Yesterday was our most physically challenging day of the tour so far. The distance was doable (70 miles) but the terrain was hilly and we ended up climbing over 3,500 feet. So today we decided to be smart and give our bodies a rest. Not sure if a 20 mile bike ride in the Ozarks is really a rest day, but it has been a rest compared to yesterday!
Here is the thing though: we may have climbed 3,500 ft yesterday but we descended nearly 4,000 ft. It was incredible and sure enough those speed records of ours got smashed. For two days in a row now I have reached speeds of 47mph on my bike and, yeah, that feeling is hard to let go of, it is unbelievable!
The sound of the wind screaming past.
The sensation of flying free.
The crazy adrenaline rush.
I would re-live yesterday over and over again if I could!
Our rest day has been a good day to catch up on jotting notes about the trip so I will conclude this post by sharing a few of our exploits, especially those concerning panniers.
You see, before this trip, I thought I was pretty handy in using my bike to transport anything, but the last week has proved that I have only scratched the surface of what a bike can haul.

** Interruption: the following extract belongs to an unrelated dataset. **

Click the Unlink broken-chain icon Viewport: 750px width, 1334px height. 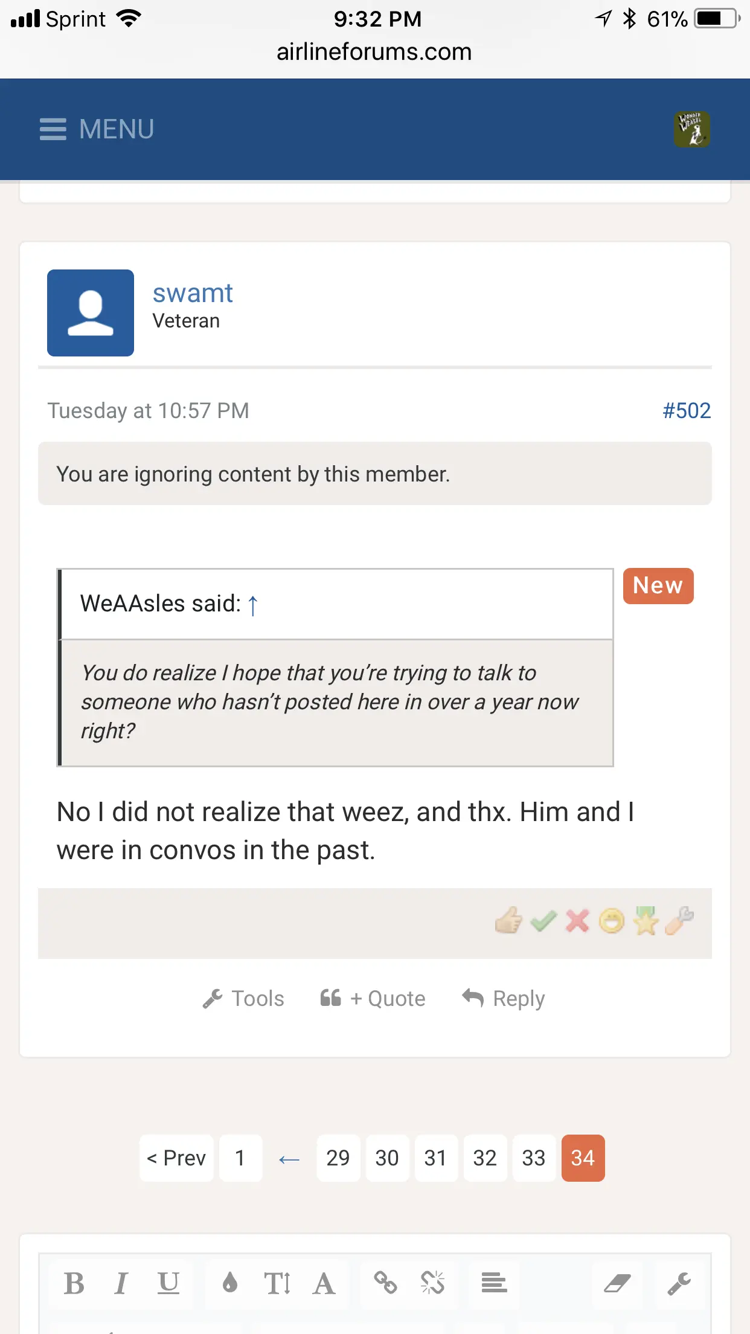point(432,1283)
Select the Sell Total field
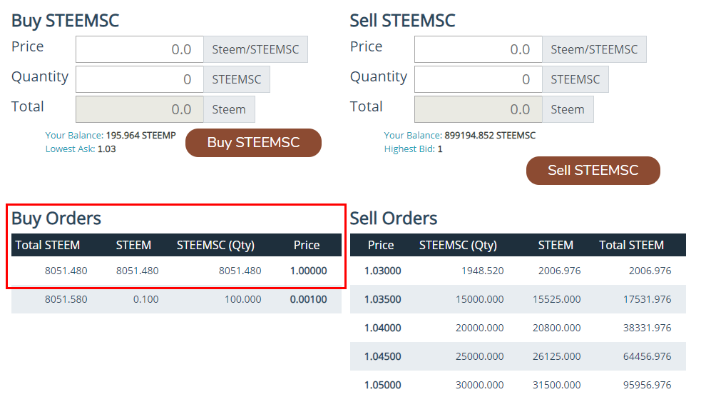Image resolution: width=701 pixels, height=412 pixels. click(x=478, y=109)
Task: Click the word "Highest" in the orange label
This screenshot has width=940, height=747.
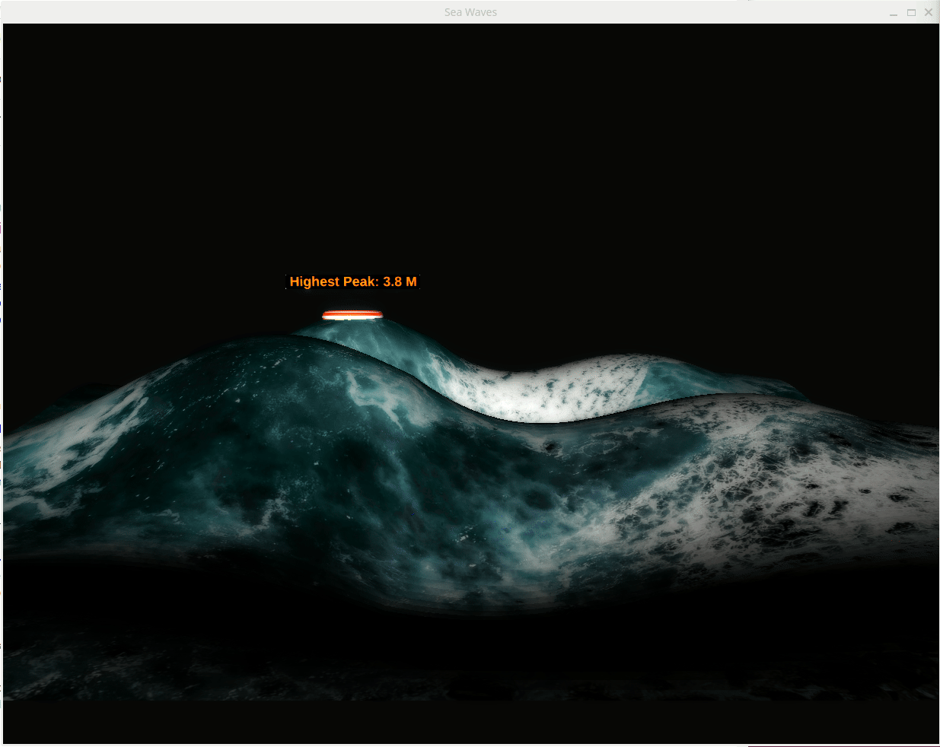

First up was the pizza box. It doesn’t push the boundaries of ingenuity or creativity by much but the responsibility of carrying pizza on a bike is a grave one. If the box had slipped and the pizza had crashed with a sickening thud onto the pavement…Noah and I probably would have cried like little, hungry puppies.
The next challenge was a bit trickier.
I was riding in front of Noah when I heard a very insistent meowing sound coming from the grass alongside the road.

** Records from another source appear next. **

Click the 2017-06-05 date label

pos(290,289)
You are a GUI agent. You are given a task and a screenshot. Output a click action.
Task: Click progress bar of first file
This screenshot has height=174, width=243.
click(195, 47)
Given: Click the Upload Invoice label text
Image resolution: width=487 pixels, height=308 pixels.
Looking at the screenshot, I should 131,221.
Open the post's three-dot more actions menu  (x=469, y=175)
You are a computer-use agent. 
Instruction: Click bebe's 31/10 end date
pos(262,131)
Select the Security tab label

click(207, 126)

“Is that a bird or a cat?” I called back to him.
“I think it’s a bird.” He responded.
But it wasn’t a bird. Noah saw a little black kitten pop it’s head out of the grass. He stopped and coaxed the kitten toward him.
The poor little kitty kept meowing, it was obviously lost, alone and hungry. So we fed her cornbread. Then I called the Sheriff’s office and they said if we dropped her off they could find her a good home. Now the dilemma facing us was how to take the kitten the eight miles to the Sheriff’s office. Finally, I placed her inside my breathable, athletic bag and placed the bag inside my open pannier.

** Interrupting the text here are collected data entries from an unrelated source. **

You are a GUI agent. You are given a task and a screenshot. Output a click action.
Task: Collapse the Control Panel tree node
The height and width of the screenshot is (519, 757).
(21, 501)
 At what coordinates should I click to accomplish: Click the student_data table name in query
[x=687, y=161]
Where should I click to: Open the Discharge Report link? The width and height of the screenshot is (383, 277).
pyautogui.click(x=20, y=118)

I was so nervous she would jump out, or overheat in the bag that I kept one of my hands touching her for most of the eight miles. During the ride, she alternated between napping, meowing noisily, licking my hand and trying to escape. It was a relief to hand her over safely to the lady in the office, but for the next few miles my pannier suddenly seemed depressingly boring without a squirming little kitty.
Unfortunately, the last hauling experience wasn’t cute or fun, it was just plain tough. Noah had broken two of his spokes and spoke repair is something I have no experience with (yet). I was completely flustered so I called my bike shop back home. Before the trip, Jake had told me that I could call him if we ever needed advice on the road, it was such a relief to dial to his number. He told us that the bike was rideable until we reached a bike shop, but that it would be wise to lighten the load on the back wheel as much as possible.
We only had 8 miles left to go that day, so the easiest solution was to pile Noah’s panniers on my bike. Both of us packed light for this trip so that we could carry everything on the backs of our bikes, but really it is ideal to have the weight distributed between the front and back. Now I did have a heavy load and it was all in the back. While going up one steep hill, I found it nearly impossible to keep my front wheel on the ground. Yes, learning how to wheelie on a bike would be cool, but not when that wheelie would cause me and my bike to tumble-down a hill.
As I was straining, red-faced up the hills, Noah danced up them on his practically weightless bike. He teased me the entire way by groaning dramatically about how steep the climbs were and complaining about how exhausted he was. I couldn’t laugh over my huffing and puffing so I just rolled my eyes at him and warned him that I was going to break my spokes so that he would have to return the favor.
My question is this-is transporting a cat, a pizza or a person’s stuff or going 47 mph in a car very exciting? Probably not.
But on a bike? Oh yes, because somehow bikes turn everything into an adventure!